Depuis ses premiers pas sous les couleurs du Dynamic club d’Aulnay, Teddy a fait son chemin. Champion du monde junior en plein air, champion du monde en salle. Il s’est même affranchi du giron de la fédération en allant comme Marie Jo Perec avant lui, aller chercher conseil à l’étranger auprès du autre mythe, le sauteur en longueur cubain Ivan Pedroso. Il ne lui manque plus désormais que la consécration olympique, alors que sa carrière au plus haut niveau ne fait tout juste que commencer.
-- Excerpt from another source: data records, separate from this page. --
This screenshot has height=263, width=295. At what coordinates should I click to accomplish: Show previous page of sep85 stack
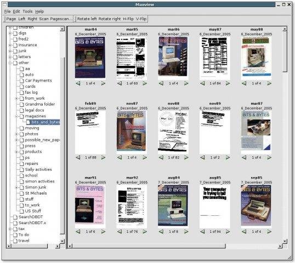point(244,232)
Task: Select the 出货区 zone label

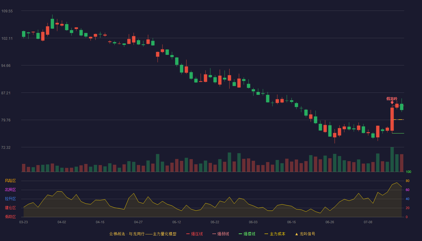Action: point(10,190)

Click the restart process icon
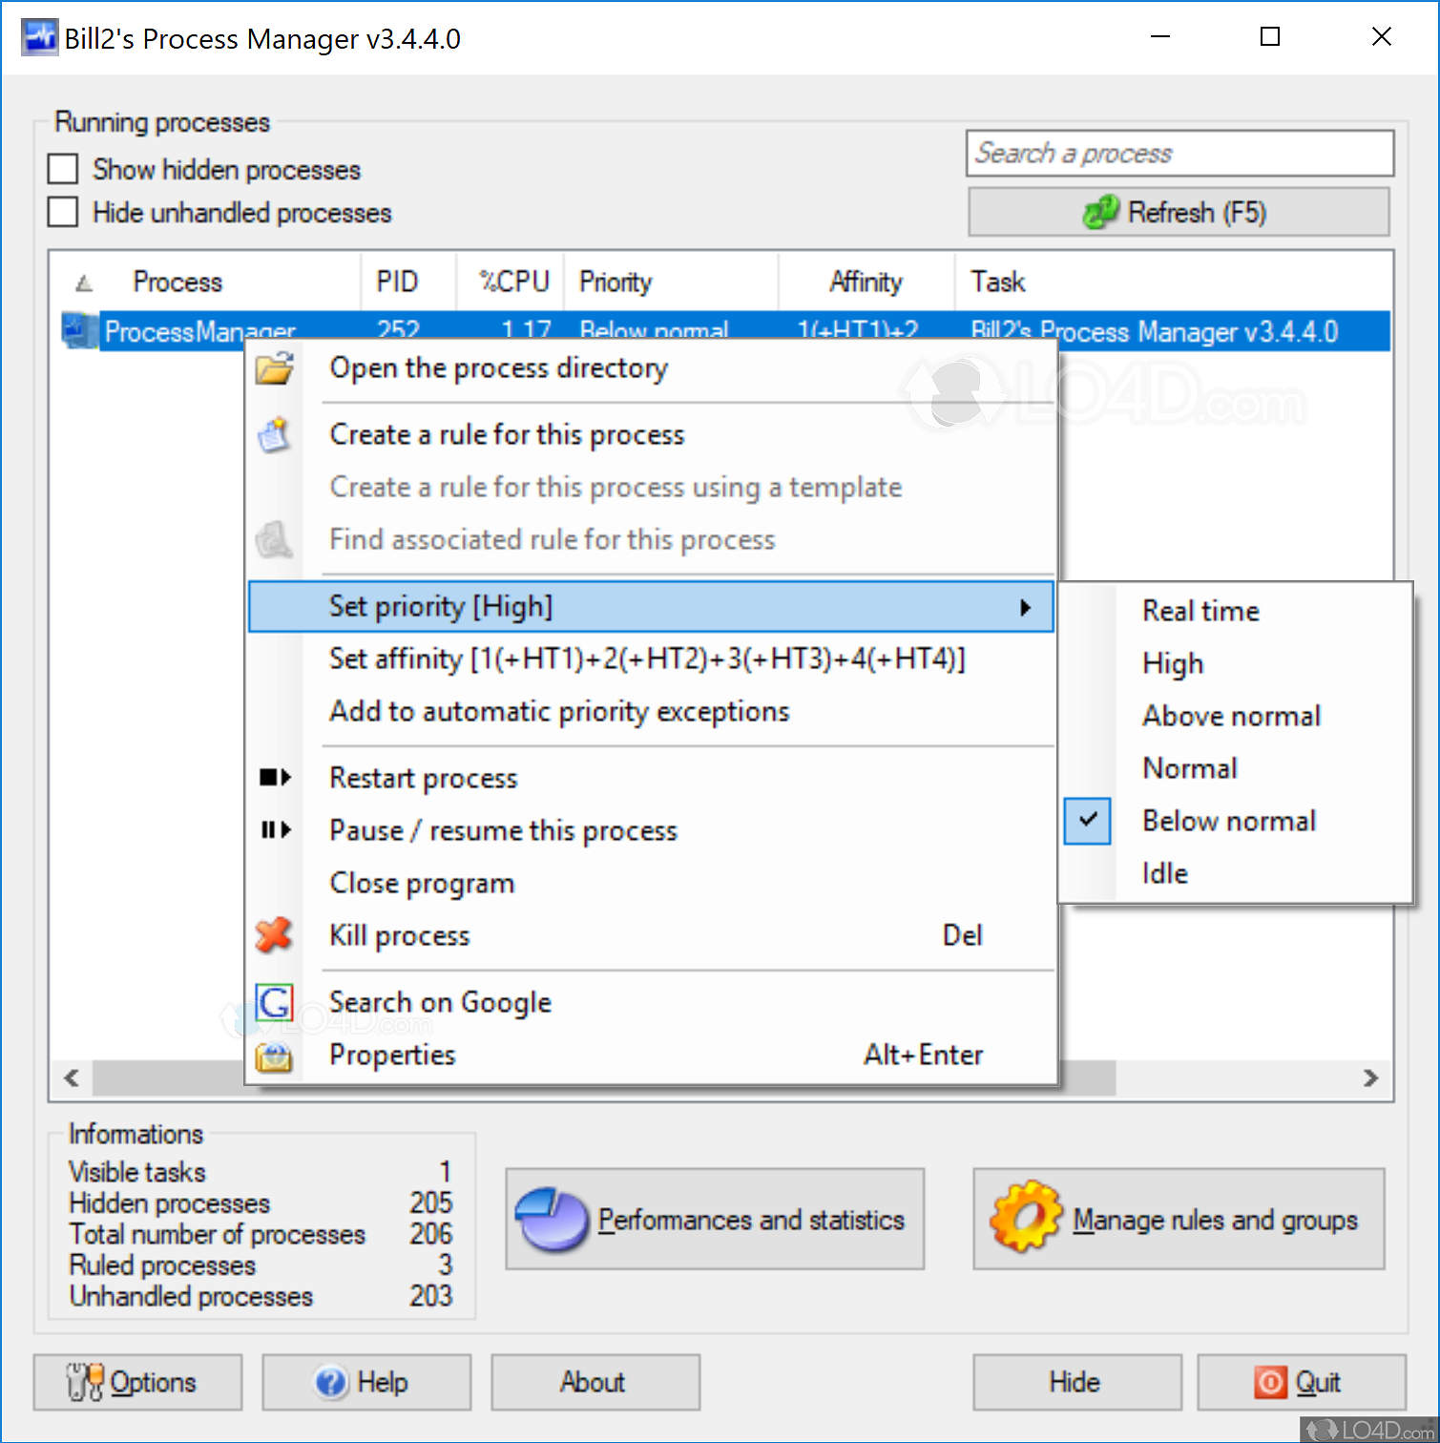(x=275, y=777)
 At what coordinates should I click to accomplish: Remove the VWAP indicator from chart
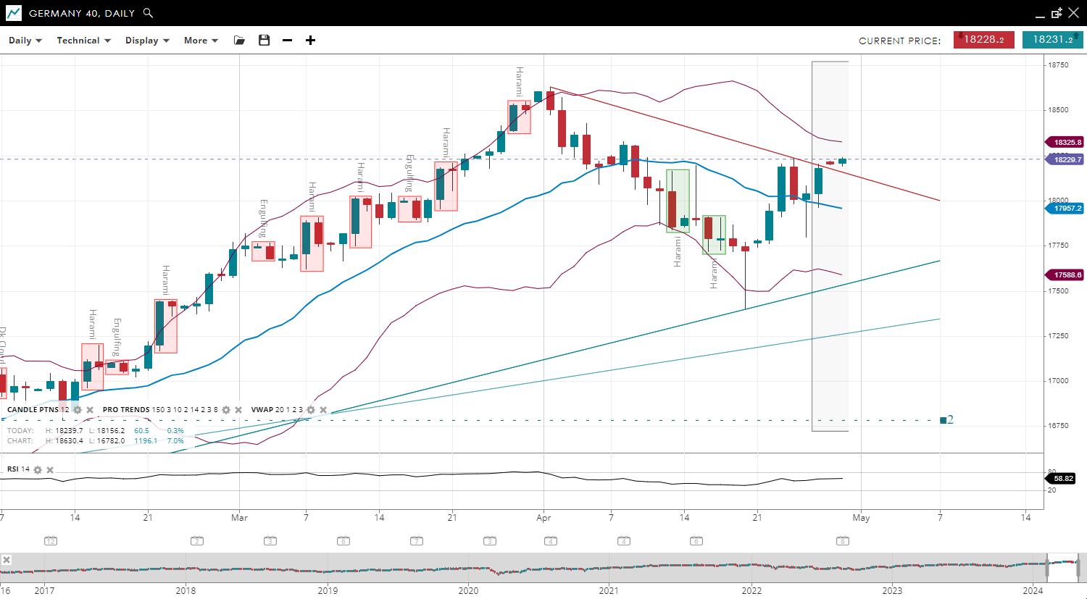[x=323, y=410]
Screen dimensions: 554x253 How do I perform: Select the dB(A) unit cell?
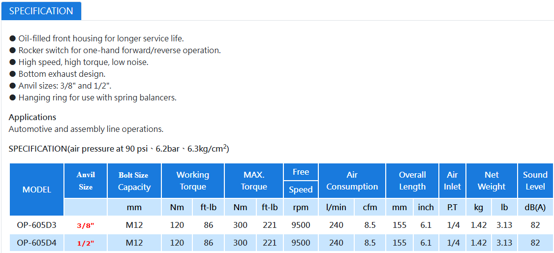[535, 207]
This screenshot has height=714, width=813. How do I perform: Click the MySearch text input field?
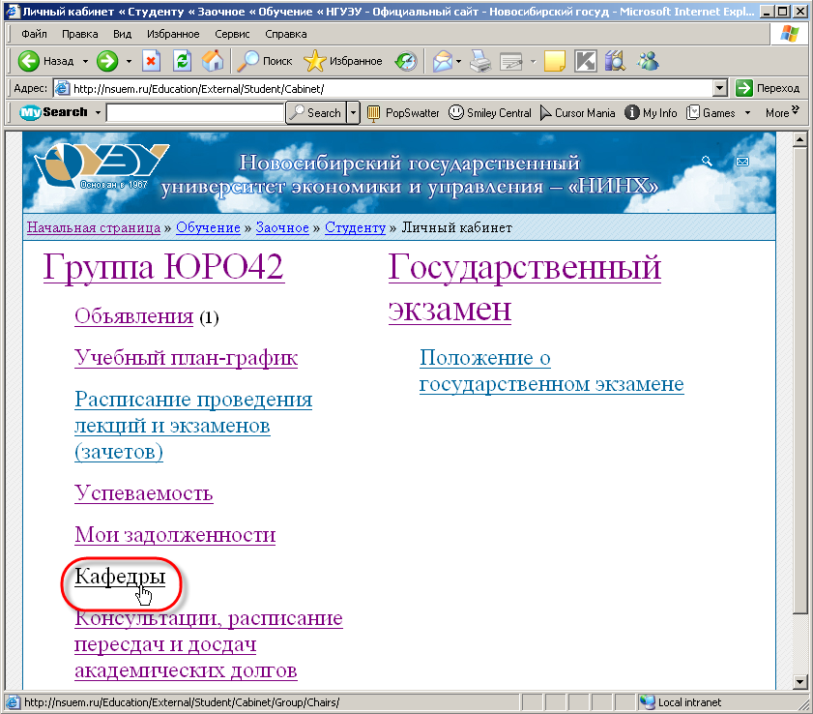pos(194,112)
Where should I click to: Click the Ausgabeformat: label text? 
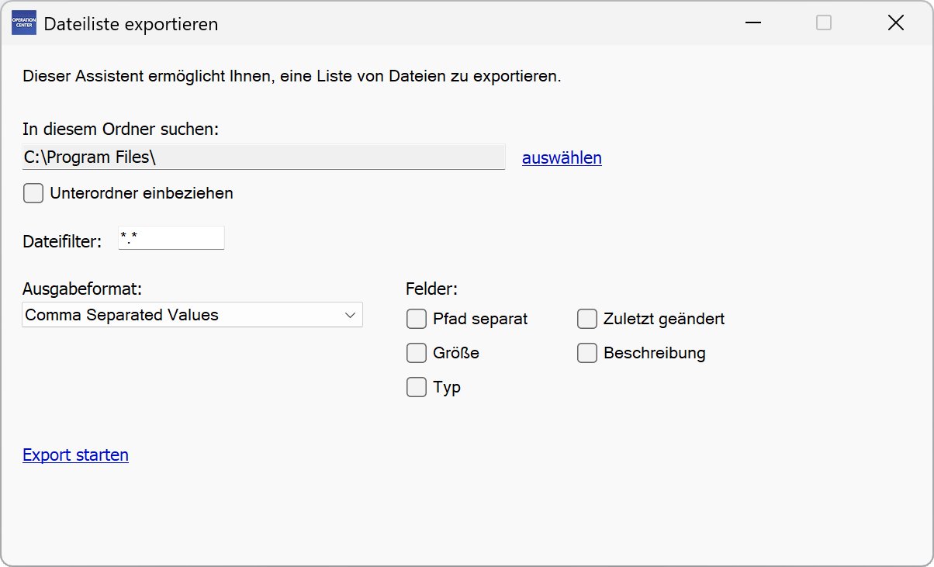[x=82, y=289]
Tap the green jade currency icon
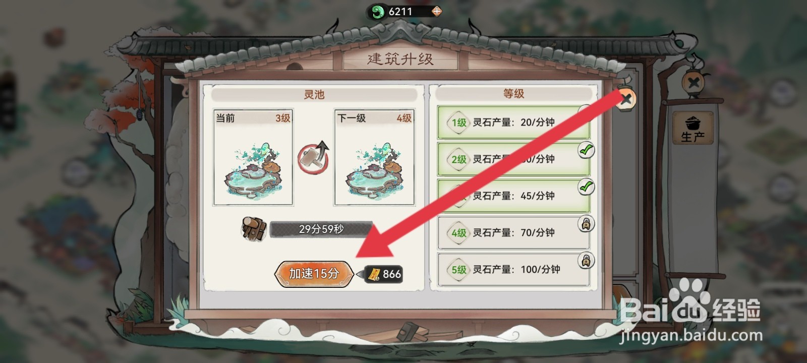The height and width of the screenshot is (363, 807). 377,12
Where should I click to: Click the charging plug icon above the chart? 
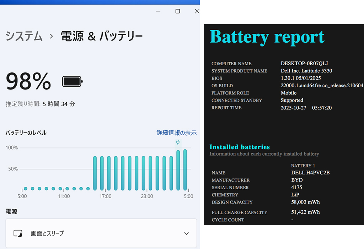pyautogui.click(x=178, y=142)
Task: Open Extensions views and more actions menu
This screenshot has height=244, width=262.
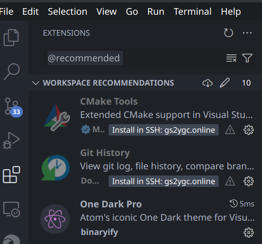Action: (247, 33)
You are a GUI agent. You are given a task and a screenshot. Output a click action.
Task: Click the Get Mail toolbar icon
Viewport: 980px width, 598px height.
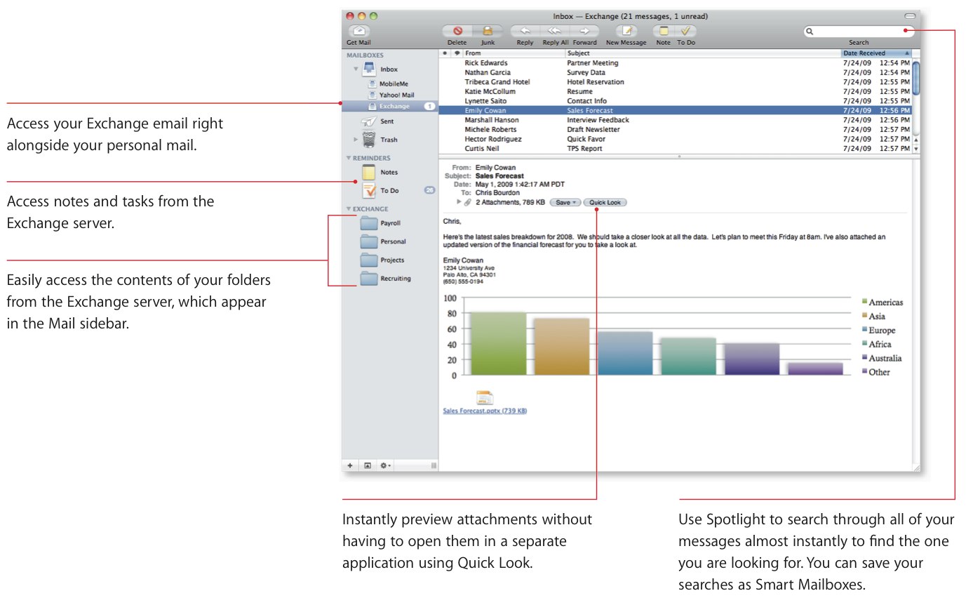(x=359, y=32)
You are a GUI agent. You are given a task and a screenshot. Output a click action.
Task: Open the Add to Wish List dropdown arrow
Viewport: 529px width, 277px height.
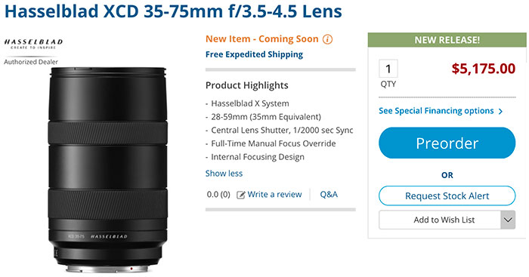(x=508, y=220)
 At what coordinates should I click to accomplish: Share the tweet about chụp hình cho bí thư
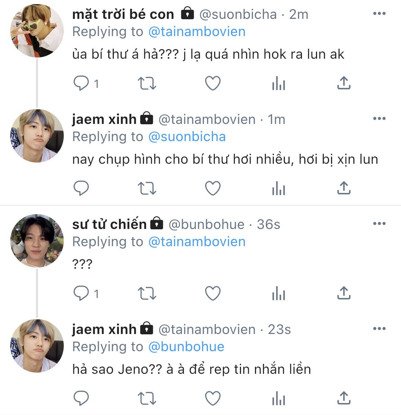click(343, 188)
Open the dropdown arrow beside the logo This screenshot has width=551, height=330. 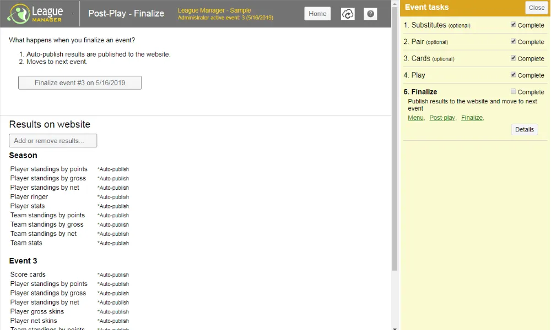click(x=72, y=14)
Teddy me fait penser à certains gamins des cités auxquels j’enseignais l’économie à Créteil dans les années 80. Leur BEP en poche, ils débarquaient dégingandés, encore affamés, en classe de première, bien décidés à décrocher le bac comme une lune qui leur était depuis toujours interdite. Ces élèves issus de l’immigration n’étaient pas toujours les plus académiques ni dans leur comportement ni dans leur démarche, mais assurément ils figuraient parmi les plus motivés et les plus attachants. Ce sont ces Teddy de banlieue qui m’ont conforté dans la conviction que l’éducation et le sport doivent constituer de formidables facteurs d’intégration pour peu que les adultes installés acceptent de se remettre de temps en temps en cause pour dépasser les seules apparences.
Teddy qui n’a jamais fait dans la demi mesure a eu la chance de rencontrer l’un de ceux là. En 2004, il croise la route de Jean-Hervé Stievenart, le meilleur spécialiste de triple saut en France. Un technicien de l’ombre, attentif et surtout un éducateur profondément humain. Dès sa première sortie le jeune prodige réalise un bond prometteur mesuré à 13m91. Beaucoup plus en vérité. Stievenard a déjà senti l’énergie inouïe qui bouillonne en Teddy et qu’il n’aura de cesse durant leur aventure commune que de canaliser. Il transforme le gamin turbulent en performeur d’exception et lui inculque en prime quelques valeurs qui lui seront très utiles une fois sa carrière d’athlète terminée. La preuve lorsqu’ils séparent sans fracas à la fin de la saison passée, Teddy qui n’aime pourtant pas trop se retourner, ne manque pas de lui rendre publiquement hommage. Quant à Stievenard le taiseux, en professeur intelligent, il s’efface puisqu’à cet instant précis il a conscience que l’élève a déjà dépassé le maître.